Laudable reality characters also emerged in 2006. Jeffrey Sebelia was a lot of fun to hate on Project Runway 3. He was an arrogant prick and his designs weren’t anywhere near as edgy as he though they were. (In my house, we preferred Michael’s humility, Uli’s practicality, and even Laura’s weird WTF-ness.) But the winner of the best “reality” show contest was undeniably its best character as well, if only because his neck tattoo highlighted the fact that his head resembles a penis. Plus, Laura was being such a sore loser, we kind of rooted for him too.
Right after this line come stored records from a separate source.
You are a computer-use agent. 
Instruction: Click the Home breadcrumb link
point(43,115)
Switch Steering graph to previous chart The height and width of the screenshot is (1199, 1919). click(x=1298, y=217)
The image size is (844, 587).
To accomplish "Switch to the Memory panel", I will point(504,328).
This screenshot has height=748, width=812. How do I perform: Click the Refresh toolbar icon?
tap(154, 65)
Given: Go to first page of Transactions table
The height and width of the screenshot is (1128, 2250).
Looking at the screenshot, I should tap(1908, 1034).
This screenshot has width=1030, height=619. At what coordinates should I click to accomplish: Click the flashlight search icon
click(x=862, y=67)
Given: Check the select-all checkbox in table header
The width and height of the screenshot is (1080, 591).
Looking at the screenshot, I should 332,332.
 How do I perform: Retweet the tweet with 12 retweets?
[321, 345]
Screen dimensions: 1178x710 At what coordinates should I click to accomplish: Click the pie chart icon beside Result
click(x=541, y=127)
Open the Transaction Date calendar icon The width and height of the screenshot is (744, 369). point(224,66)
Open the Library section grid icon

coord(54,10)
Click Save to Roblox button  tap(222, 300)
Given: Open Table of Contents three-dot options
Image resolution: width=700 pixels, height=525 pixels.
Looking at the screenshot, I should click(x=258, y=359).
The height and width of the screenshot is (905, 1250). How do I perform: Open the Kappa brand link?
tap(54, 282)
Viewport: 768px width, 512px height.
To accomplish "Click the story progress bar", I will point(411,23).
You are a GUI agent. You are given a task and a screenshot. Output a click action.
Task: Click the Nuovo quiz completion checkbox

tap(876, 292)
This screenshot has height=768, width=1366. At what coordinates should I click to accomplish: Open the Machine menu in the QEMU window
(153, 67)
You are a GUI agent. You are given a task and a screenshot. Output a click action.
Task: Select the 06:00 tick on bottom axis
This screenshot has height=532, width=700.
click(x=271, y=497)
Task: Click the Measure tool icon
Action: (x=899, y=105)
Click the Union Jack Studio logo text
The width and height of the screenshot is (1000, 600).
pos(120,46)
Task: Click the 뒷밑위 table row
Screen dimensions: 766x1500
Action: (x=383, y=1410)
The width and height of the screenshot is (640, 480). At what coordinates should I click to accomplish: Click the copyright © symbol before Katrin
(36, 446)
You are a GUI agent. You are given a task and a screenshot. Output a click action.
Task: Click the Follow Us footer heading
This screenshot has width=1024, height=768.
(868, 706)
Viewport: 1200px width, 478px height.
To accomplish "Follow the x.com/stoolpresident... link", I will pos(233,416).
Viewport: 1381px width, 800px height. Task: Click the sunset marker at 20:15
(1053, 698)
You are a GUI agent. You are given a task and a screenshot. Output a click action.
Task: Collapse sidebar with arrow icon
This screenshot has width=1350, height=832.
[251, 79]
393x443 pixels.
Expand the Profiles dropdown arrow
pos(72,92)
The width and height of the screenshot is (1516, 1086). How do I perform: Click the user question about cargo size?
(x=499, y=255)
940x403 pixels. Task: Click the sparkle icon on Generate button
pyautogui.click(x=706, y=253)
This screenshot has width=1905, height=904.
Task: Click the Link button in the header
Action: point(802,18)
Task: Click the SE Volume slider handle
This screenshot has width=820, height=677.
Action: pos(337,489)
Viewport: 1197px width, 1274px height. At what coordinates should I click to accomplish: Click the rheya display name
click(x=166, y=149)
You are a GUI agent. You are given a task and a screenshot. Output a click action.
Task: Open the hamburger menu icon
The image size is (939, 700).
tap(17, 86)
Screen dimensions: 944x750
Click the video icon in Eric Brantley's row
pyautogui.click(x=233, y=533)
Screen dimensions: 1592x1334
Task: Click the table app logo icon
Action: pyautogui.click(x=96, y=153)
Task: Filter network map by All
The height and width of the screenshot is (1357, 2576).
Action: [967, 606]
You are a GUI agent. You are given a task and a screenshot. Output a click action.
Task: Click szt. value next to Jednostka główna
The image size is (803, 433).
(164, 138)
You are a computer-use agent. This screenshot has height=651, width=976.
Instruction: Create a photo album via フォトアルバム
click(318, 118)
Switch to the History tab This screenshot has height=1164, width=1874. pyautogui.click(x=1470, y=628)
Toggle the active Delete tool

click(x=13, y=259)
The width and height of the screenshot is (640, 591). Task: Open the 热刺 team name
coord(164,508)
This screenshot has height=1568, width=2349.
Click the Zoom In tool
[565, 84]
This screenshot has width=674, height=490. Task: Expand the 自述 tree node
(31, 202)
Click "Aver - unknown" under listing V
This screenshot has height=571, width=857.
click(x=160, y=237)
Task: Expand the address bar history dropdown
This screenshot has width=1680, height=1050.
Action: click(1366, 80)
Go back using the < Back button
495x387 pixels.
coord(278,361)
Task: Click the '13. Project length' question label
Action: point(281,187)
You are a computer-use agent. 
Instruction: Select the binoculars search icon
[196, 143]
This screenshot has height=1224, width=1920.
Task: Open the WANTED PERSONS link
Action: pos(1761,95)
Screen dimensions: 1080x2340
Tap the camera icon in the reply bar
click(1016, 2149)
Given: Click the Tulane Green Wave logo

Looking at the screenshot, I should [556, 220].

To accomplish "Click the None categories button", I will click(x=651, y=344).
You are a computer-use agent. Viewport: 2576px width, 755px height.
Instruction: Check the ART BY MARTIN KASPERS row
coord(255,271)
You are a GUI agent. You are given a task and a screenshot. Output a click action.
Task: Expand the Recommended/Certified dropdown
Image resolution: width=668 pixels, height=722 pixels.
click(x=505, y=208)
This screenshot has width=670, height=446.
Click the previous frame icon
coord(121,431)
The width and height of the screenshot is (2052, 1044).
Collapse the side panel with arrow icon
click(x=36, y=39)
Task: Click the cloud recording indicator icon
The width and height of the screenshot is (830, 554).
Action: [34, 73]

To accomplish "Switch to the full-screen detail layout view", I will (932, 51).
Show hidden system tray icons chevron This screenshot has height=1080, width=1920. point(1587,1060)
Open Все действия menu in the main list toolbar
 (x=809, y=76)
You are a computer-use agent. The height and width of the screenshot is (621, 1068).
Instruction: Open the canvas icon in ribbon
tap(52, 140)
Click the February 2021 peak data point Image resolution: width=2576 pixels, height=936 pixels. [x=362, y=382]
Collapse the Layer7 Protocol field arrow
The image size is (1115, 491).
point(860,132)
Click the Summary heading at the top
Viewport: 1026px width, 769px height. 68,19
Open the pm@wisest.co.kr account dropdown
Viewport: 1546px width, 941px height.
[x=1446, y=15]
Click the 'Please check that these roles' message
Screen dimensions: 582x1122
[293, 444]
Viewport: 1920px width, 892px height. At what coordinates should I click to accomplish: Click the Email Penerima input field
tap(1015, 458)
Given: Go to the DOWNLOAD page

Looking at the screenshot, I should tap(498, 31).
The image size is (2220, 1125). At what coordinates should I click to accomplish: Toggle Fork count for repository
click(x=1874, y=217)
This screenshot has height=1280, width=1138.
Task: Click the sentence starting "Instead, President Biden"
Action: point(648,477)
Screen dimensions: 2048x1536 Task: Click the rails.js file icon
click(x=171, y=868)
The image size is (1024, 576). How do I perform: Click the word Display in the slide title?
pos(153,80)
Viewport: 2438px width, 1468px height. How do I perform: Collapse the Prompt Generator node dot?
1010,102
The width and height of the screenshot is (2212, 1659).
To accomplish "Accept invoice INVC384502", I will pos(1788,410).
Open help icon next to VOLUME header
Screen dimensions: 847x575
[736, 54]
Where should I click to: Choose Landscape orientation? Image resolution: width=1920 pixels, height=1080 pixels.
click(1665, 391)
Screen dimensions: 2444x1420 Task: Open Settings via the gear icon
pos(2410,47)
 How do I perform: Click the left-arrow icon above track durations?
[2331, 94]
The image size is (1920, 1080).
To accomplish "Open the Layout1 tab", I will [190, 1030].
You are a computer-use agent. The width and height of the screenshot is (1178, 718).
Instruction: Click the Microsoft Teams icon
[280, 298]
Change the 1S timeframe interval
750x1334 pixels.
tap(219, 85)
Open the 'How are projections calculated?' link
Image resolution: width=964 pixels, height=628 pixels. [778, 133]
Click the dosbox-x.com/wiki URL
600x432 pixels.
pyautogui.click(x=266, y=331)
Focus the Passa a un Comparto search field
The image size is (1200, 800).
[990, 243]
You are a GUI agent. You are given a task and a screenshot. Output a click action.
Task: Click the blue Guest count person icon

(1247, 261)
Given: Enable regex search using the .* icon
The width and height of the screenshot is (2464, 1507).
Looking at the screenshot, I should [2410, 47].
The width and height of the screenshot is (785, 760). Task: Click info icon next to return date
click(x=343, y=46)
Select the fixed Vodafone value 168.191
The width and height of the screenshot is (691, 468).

It was even more fun to root for B.J. and Tyler, the happy hippies on The Amazing Race 9. They annoyed us at first, but won us over with their childlike sense of wonder at the great cultures and countries they got to visit. We always root for whichever team appreciates its great good fortune to be on a race around the freakin’ world, and these guys were all wide open to everything. Plus, most of the other teams on TAR9 were jerks.
This year’s best one-off reality performance was Stephen Colbert’s speech at the White House Correspondents Association dinner in April. The Colbert Report has been kicking butt all year long, but Colbert’s clueless self-aggrandizing character reached its apex with this guerrilla theater performance, in which he spoke truth to power like it ain’t been spoke in years. Pretending to praise in order to damn is the oldest trick in the book, but Colbert did it so precisely that he could not be denied. Watching Bush squirm under this onslaught was great, but listening to the stunned silence of all the press sheep was even better. Hilarious bonus: all the old media losers who wrote articles about how it “just wasn’t all that funny.”